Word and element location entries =
[start]

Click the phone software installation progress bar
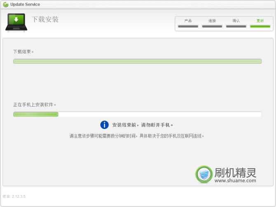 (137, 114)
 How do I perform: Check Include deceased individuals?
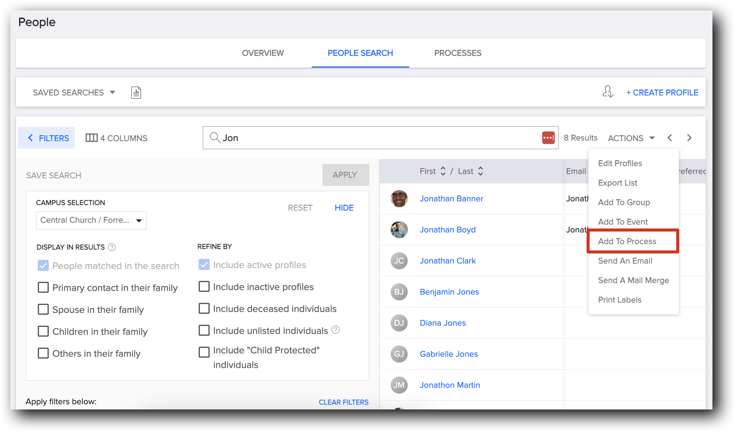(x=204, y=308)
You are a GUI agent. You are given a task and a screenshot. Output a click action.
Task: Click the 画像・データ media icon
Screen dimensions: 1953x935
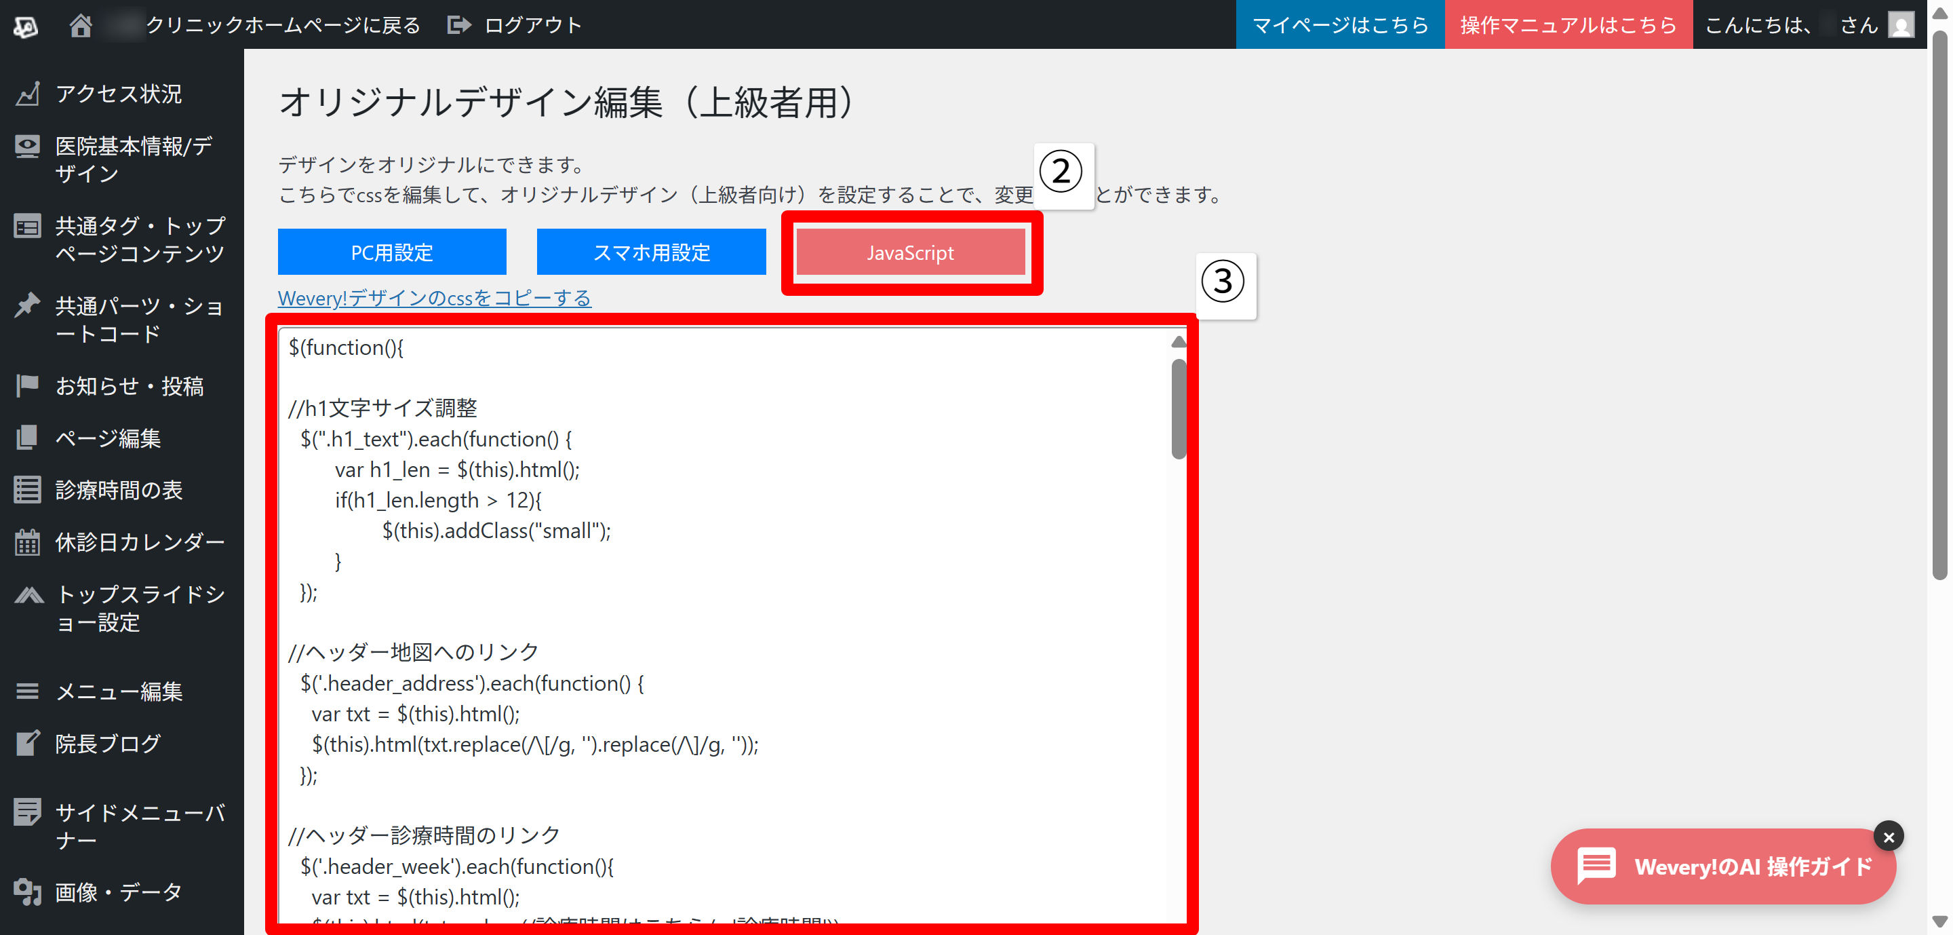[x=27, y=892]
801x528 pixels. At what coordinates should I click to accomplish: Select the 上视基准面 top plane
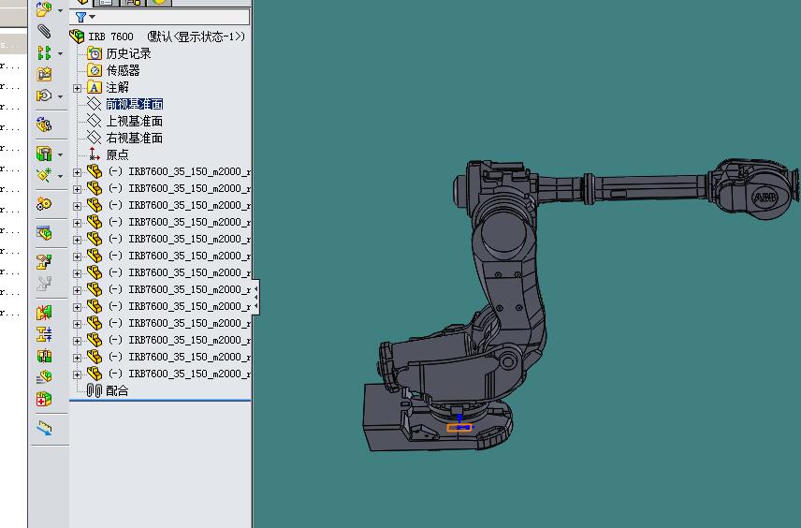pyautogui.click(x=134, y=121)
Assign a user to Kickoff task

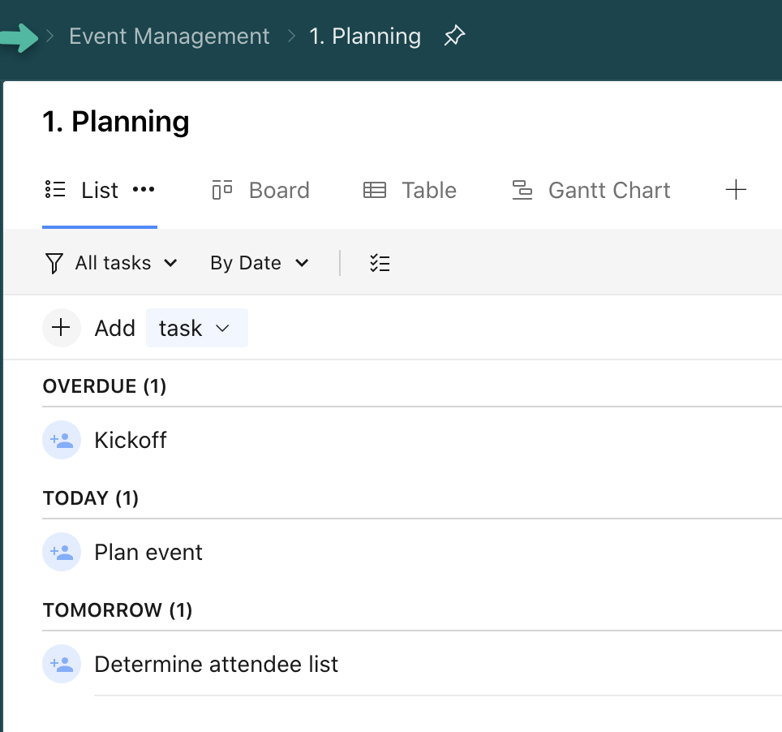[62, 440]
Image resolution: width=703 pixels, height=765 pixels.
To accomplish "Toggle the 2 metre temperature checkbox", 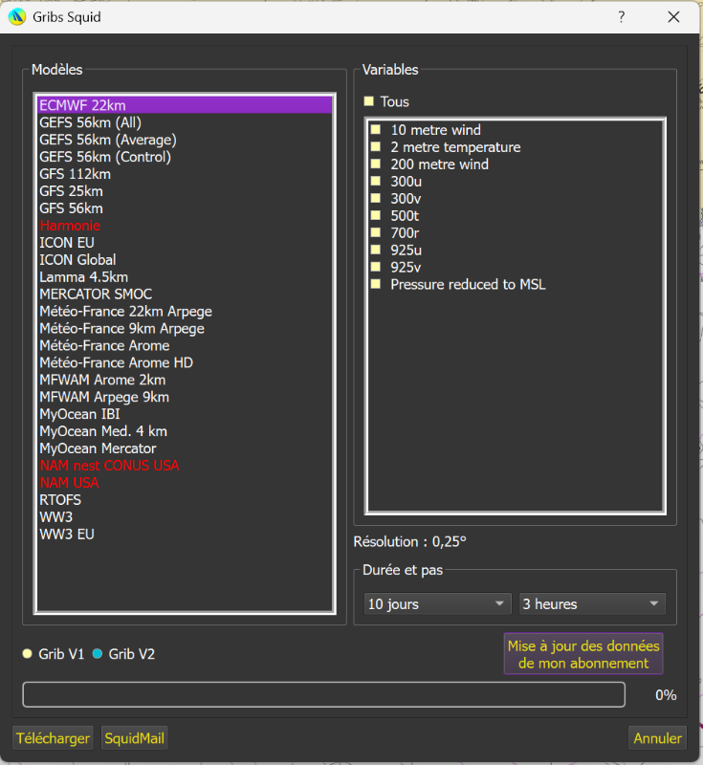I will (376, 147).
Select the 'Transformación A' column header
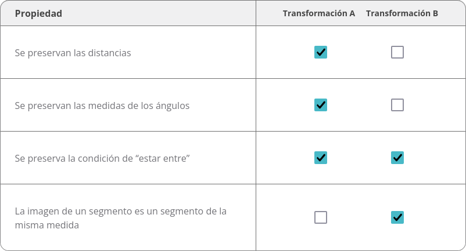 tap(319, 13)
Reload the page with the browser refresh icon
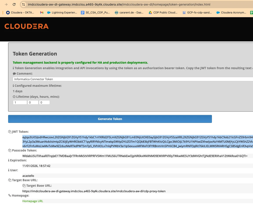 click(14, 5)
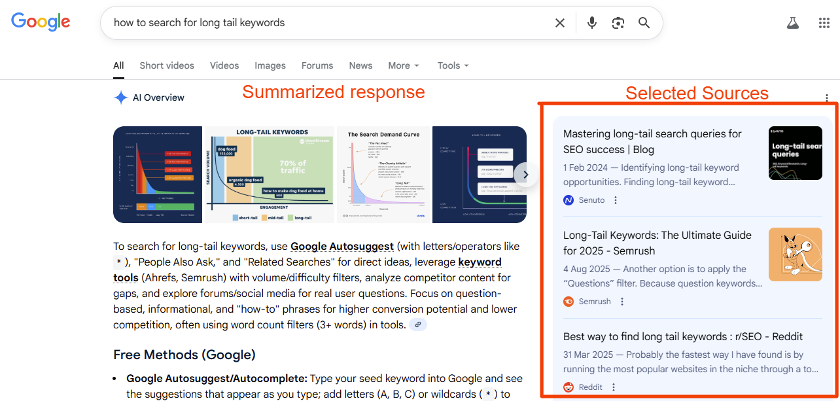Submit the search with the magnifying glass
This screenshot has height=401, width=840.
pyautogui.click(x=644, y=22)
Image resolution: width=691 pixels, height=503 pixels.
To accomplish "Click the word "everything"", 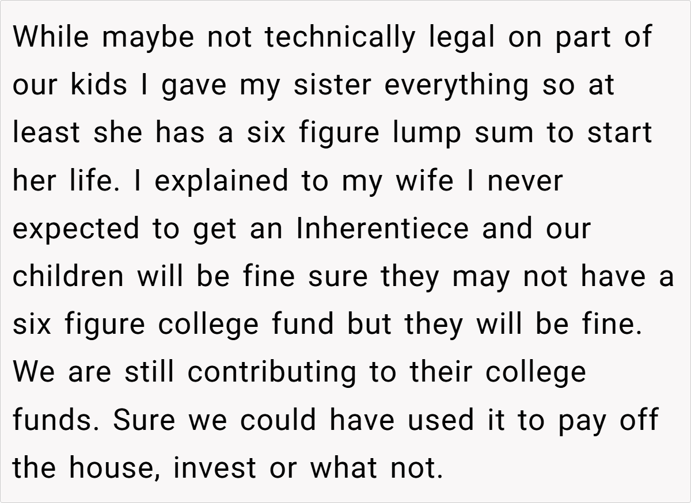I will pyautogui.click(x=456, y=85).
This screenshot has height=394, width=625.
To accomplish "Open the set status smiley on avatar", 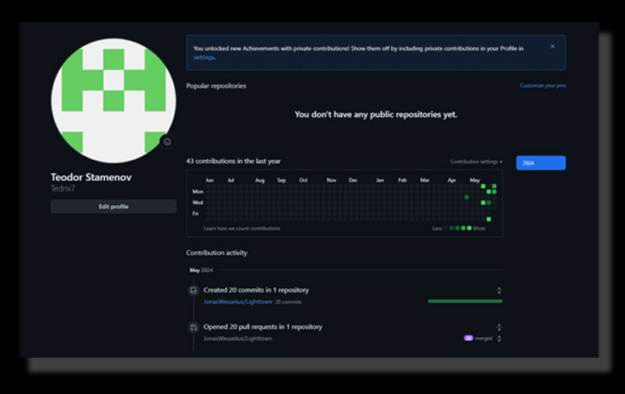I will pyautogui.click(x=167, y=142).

[end]

What the exercise asks =
Could you repeat the entries from the start of the list through the line that contains "(x=204, y=308)", switching "progress bar" to "status bar" and leaving everything else unchanged? Leave the pictures out of your answer.

Task output =
Click the phone software installation status bar
 (137, 114)
 How do I perform: Check Include deceased individuals?
(x=204, y=308)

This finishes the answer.